Alternative energy/policy news:

  • If there is one factor to watch in terms of environmental regulation, carbon pricing is probably the key.  Until, as a society, we price carbon, the ability to manage climate policy is hamstrung.  Why?  Because putting a price on carbon will unleash the power of markets on this problem.  As David Hume realized, there is only one force in the universe that can control self-interest, and that is self-interest.  In other words, what makes markets so powerful is that it forces interests to align and compete, leading to efficient outcomes.  This is the basis of capitalism.  Once a price for carbon emissions is established, markets will rapidly adjust.  However, this efficiency isn’t without consequences.  There will be great pain inflicted on some industries (fossil fuels, in particular) and excellent opportunities in others.  The price we are watching for is $100 per ton by the end of the decade.

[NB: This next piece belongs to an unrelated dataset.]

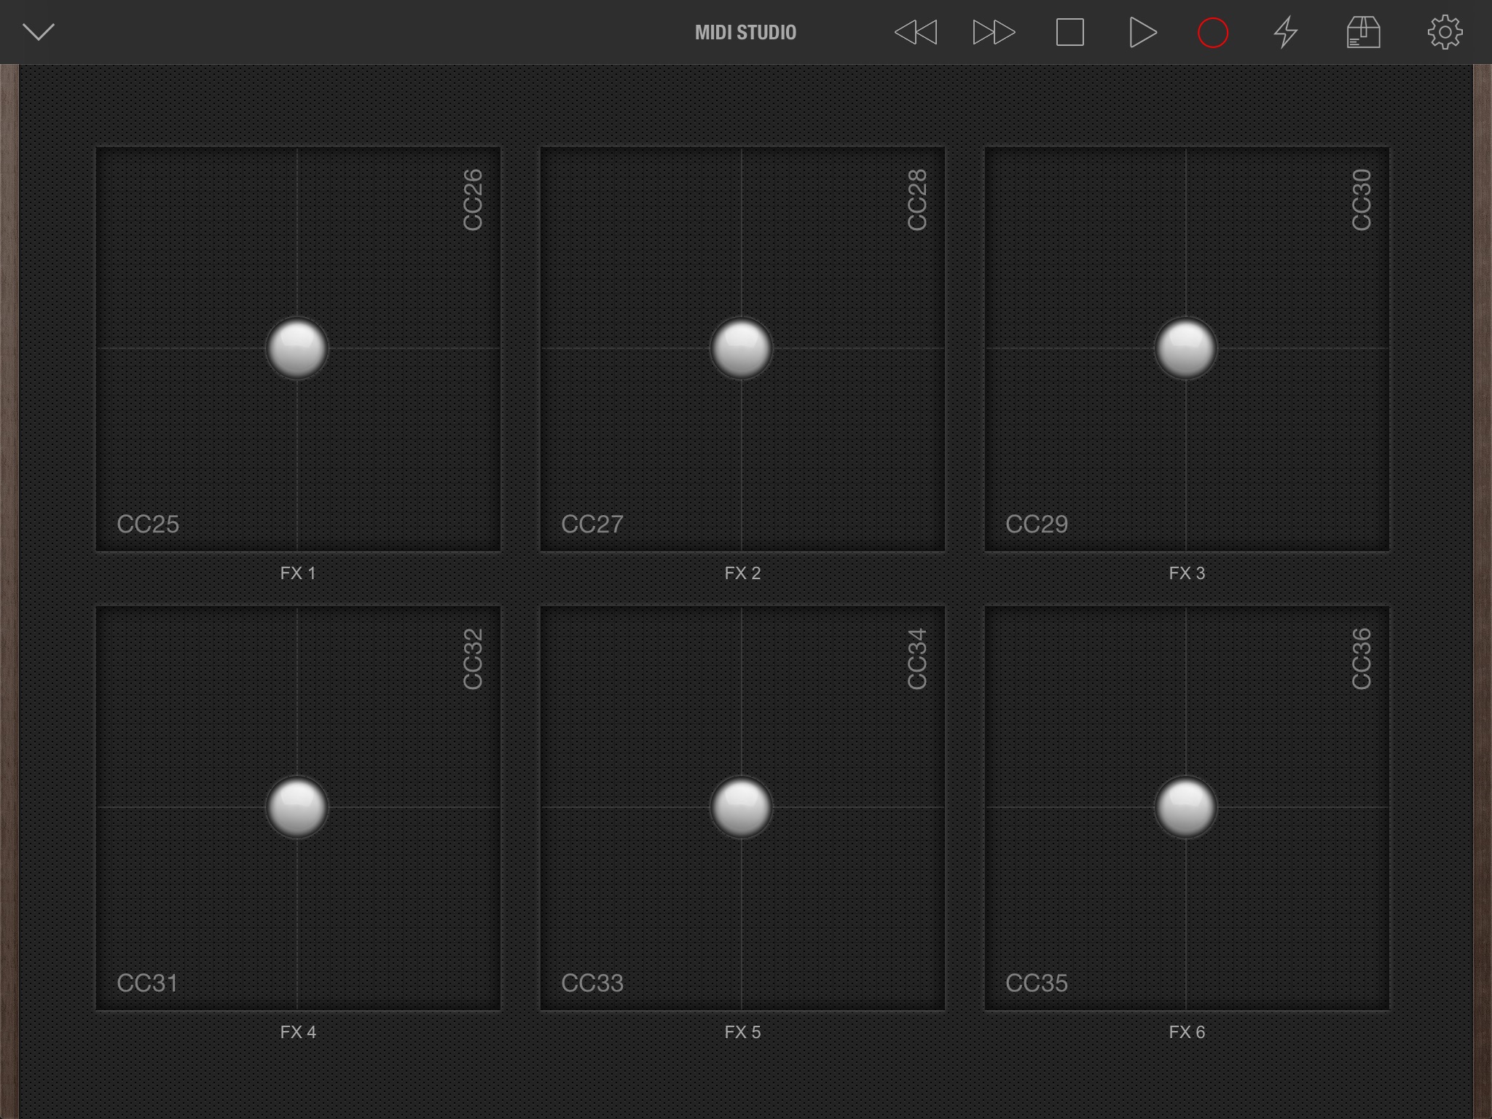Click the lightning bolt icon

(1286, 32)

  • Part of carbon pricing will lead to the push for low carbon emission energy (which is why we keep reporting on nuclear).  Another element of this process is what we like to refer to as the swap of drilling for mining; in other words, to reduce fossil fuel consumption we will need to use more metals and less oil and gas.  That means mining companies, which use lots of energy, will need to source cleaner fuels.

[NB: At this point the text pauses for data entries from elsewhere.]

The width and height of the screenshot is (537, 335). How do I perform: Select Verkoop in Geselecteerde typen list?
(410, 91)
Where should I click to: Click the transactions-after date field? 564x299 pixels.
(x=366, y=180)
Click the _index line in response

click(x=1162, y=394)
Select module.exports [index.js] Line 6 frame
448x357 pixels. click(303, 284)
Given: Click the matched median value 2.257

  • With the potential for change, there is a corresponding push to mitigate or transfer the costs of adjustment.  Especially driven by ESG concerns, companies are trying to advertise that they are taking climate change seriously.  At the same time, they are also trying to avoid or affect government regulation that would actually require significant changes.
  • The Fed has indicated that climate change will be an element to bank oversight.
  • Rapid increases in battery storage are allowing for wind and solar energy to become increasingly viable replacements for coal and natural gas for electricity production.  For automobiles, the “holy grail” of batteries is solid state lithium, which would allow for greater capacity and faster charging.
  • We are also continuing to watch what may be the most significant competitor to EVs, hydrogen/fuel cell vehicles.  It appears the most likely use of these vehicles will be in large semi-trucks.